Given problem
Rewrite the records starting at the line that contains "Downloads (15, 665)" and ending at the line that contains "Caucasus Barometer 2011 Georgia (34, 433)", both included, keeping each request and scaling every coordinate in the answers by 1.05, rounded to the nearest whole number with halves rounded up.
--- BEGIN Data entries ---
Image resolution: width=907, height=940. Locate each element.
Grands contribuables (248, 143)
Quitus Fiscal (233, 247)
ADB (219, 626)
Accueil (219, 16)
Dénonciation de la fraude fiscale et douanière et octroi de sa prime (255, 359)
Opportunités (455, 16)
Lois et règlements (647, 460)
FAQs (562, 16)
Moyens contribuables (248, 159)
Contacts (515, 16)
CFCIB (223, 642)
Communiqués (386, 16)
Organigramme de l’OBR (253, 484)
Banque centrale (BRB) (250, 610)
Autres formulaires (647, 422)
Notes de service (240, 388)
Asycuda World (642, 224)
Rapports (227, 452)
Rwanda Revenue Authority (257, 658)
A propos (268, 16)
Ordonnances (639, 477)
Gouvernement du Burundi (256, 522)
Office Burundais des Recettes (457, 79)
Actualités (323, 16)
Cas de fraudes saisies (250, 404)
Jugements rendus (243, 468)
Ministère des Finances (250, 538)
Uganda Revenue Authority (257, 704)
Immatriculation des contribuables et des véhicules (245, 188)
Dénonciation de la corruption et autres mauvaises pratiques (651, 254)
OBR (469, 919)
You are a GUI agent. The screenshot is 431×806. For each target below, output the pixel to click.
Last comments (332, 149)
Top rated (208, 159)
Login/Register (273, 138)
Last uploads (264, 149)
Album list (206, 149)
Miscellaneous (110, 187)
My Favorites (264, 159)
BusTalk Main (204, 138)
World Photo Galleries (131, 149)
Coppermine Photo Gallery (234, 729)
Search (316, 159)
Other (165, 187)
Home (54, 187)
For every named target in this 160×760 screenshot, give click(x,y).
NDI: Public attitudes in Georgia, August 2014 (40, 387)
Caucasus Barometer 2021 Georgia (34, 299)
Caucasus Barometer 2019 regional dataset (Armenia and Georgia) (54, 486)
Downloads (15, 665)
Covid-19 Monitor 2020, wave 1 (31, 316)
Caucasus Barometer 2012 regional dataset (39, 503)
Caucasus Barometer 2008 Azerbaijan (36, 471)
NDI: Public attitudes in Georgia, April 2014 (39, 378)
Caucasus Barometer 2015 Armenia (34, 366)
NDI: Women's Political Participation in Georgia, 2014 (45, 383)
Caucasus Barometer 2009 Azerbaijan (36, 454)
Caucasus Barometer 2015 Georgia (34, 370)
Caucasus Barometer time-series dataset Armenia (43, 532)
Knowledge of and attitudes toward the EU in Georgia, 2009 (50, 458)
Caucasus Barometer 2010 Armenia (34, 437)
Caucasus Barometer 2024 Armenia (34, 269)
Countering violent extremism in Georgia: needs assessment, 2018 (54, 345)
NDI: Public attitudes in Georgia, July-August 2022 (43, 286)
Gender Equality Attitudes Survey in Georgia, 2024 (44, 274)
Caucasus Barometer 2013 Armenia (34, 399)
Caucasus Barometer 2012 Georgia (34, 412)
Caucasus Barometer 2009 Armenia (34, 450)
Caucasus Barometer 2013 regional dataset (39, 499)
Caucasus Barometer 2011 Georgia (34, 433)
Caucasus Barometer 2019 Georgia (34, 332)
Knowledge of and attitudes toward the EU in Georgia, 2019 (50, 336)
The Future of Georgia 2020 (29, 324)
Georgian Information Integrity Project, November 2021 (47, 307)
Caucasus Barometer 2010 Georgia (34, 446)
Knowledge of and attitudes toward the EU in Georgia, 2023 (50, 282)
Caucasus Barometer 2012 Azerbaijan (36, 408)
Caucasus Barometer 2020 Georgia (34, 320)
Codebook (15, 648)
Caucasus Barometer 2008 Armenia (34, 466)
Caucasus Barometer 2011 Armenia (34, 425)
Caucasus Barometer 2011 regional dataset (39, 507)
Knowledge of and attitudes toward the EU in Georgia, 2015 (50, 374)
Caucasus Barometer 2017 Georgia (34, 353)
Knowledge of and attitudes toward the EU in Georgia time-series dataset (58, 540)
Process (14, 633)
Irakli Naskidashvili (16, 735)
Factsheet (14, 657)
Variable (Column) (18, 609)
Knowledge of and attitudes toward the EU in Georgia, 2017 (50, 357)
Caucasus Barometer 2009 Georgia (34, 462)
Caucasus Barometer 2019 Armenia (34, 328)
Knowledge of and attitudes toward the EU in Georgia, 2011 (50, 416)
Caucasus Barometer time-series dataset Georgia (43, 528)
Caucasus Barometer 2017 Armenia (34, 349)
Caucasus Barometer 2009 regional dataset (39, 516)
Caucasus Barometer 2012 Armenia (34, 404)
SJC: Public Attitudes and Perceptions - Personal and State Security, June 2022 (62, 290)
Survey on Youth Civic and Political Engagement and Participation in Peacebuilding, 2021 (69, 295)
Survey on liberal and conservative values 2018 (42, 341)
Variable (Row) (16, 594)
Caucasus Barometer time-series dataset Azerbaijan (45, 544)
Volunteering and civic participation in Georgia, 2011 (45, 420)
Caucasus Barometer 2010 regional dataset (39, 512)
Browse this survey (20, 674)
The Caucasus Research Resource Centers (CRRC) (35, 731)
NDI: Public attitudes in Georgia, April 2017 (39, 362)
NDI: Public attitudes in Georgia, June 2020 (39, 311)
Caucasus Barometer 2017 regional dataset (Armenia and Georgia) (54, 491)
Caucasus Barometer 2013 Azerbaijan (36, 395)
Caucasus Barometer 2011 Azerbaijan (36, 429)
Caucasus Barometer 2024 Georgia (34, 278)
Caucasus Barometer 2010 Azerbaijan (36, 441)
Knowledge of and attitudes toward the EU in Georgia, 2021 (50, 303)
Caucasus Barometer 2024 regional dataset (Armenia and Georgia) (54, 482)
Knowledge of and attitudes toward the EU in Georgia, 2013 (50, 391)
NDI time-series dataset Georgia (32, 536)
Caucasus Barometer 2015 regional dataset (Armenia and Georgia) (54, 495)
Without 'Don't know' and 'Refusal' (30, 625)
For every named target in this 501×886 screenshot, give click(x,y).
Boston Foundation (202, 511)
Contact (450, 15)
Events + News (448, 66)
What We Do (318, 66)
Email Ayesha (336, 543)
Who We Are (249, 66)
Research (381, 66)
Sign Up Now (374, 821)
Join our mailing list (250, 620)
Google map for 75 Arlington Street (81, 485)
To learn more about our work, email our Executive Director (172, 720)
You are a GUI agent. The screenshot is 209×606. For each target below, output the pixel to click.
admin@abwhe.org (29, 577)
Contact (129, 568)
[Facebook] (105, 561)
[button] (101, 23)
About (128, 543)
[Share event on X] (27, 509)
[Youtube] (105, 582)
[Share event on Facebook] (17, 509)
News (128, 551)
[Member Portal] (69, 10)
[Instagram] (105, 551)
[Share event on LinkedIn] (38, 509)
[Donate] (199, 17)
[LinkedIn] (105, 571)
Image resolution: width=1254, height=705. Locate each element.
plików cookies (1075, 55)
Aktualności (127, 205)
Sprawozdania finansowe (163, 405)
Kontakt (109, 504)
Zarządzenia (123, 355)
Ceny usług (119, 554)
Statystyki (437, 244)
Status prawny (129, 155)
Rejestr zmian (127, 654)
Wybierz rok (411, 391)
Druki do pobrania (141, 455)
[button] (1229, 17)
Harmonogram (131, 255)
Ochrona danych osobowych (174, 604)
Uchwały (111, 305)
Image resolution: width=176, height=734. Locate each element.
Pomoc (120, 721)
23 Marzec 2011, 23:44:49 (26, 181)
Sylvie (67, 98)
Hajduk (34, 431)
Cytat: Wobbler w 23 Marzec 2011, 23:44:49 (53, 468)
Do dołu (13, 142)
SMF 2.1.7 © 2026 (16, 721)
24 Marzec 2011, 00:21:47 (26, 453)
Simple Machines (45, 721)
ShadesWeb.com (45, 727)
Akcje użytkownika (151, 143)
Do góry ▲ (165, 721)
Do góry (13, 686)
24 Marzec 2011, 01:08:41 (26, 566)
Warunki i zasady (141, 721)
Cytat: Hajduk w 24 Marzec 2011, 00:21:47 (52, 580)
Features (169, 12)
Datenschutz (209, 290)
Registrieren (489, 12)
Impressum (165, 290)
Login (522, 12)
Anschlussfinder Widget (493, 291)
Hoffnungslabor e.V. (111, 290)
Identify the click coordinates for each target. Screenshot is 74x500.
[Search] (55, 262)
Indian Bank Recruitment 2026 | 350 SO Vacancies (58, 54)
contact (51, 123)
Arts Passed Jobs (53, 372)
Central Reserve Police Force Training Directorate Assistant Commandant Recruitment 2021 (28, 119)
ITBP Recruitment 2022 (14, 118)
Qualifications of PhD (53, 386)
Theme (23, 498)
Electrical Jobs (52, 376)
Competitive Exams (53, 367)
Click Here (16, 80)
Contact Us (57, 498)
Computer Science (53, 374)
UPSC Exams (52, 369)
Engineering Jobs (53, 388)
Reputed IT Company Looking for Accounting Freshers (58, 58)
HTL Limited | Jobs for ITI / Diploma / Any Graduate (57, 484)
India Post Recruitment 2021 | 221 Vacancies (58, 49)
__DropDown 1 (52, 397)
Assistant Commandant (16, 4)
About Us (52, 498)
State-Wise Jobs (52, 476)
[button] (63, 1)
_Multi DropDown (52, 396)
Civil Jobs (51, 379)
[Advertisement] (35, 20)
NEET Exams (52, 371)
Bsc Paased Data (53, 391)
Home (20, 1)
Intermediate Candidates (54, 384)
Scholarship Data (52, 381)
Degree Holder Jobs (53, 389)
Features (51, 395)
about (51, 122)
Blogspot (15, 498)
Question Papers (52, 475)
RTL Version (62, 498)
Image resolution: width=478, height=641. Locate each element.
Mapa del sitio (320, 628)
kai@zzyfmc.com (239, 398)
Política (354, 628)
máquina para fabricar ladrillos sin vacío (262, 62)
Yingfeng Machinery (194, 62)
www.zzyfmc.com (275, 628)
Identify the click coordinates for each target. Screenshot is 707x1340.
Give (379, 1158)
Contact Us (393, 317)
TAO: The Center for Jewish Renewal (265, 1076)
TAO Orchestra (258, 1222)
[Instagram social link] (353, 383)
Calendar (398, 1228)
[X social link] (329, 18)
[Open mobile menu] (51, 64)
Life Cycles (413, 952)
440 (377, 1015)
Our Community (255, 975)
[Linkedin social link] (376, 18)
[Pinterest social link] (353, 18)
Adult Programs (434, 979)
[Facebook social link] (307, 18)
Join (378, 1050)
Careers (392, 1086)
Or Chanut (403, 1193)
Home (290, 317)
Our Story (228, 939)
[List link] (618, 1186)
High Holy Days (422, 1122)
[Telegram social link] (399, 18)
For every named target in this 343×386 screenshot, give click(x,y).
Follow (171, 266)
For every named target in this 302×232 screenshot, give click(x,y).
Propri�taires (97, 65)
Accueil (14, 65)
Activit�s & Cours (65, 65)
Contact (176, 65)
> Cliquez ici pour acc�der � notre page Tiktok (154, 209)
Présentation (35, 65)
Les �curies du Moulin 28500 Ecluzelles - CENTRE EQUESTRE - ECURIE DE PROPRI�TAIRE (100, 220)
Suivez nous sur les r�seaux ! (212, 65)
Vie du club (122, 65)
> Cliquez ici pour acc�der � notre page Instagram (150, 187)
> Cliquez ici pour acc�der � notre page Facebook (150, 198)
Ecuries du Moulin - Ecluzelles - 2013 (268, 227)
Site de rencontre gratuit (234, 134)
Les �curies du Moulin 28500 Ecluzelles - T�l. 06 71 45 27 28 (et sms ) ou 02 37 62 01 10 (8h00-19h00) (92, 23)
--- END Data entries ---
Answer to this exercise
Downloads (16, 698)
Covid-19 Monitor 2020, wave 1 (33, 332)
Caucasus Barometer 2012 regional dataset (41, 528)
Caucasus Barometer 2008 Azerbaijan (38, 495)
NDI: Public attitudes in Georgia, April 2014 (41, 397)
Caucasus Barometer 2015 Armenia (36, 384)
NDI: Women's Political Participation in Georgia, 2014 (47, 402)
Caucasus Barometer 2009 Azerbaijan (38, 477)
Caucasus Barometer 2015 Georgia (36, 389)
Caucasus Barometer time-series dataset Armenia (45, 559)
Knowledge of and attitudes toward the EU in Georgia, 2009 (53, 481)
Caucasus Barometer 2010 Armenia (36, 459)
Caucasus Barometer 2024 Armenia (36, 282)
Countering violent extremism in Georgia: needs assessment, 2018 (57, 362)
NDI: Public attitudes in Georgia, July-August 2022 (45, 300)
Gender Equality Attitudes Survey in Georgia, 2024 (46, 288)
Caucasus Barometer 2013 Armenia (36, 419)
Caucasus Barometer 2012 Georgia (36, 433)
Caucasus Barometer 2009 Armenia (36, 473)
Caucasus Barometer 2013 regional dataset (41, 524)
Caucasus Barometer 2011 Georgia (36, 455)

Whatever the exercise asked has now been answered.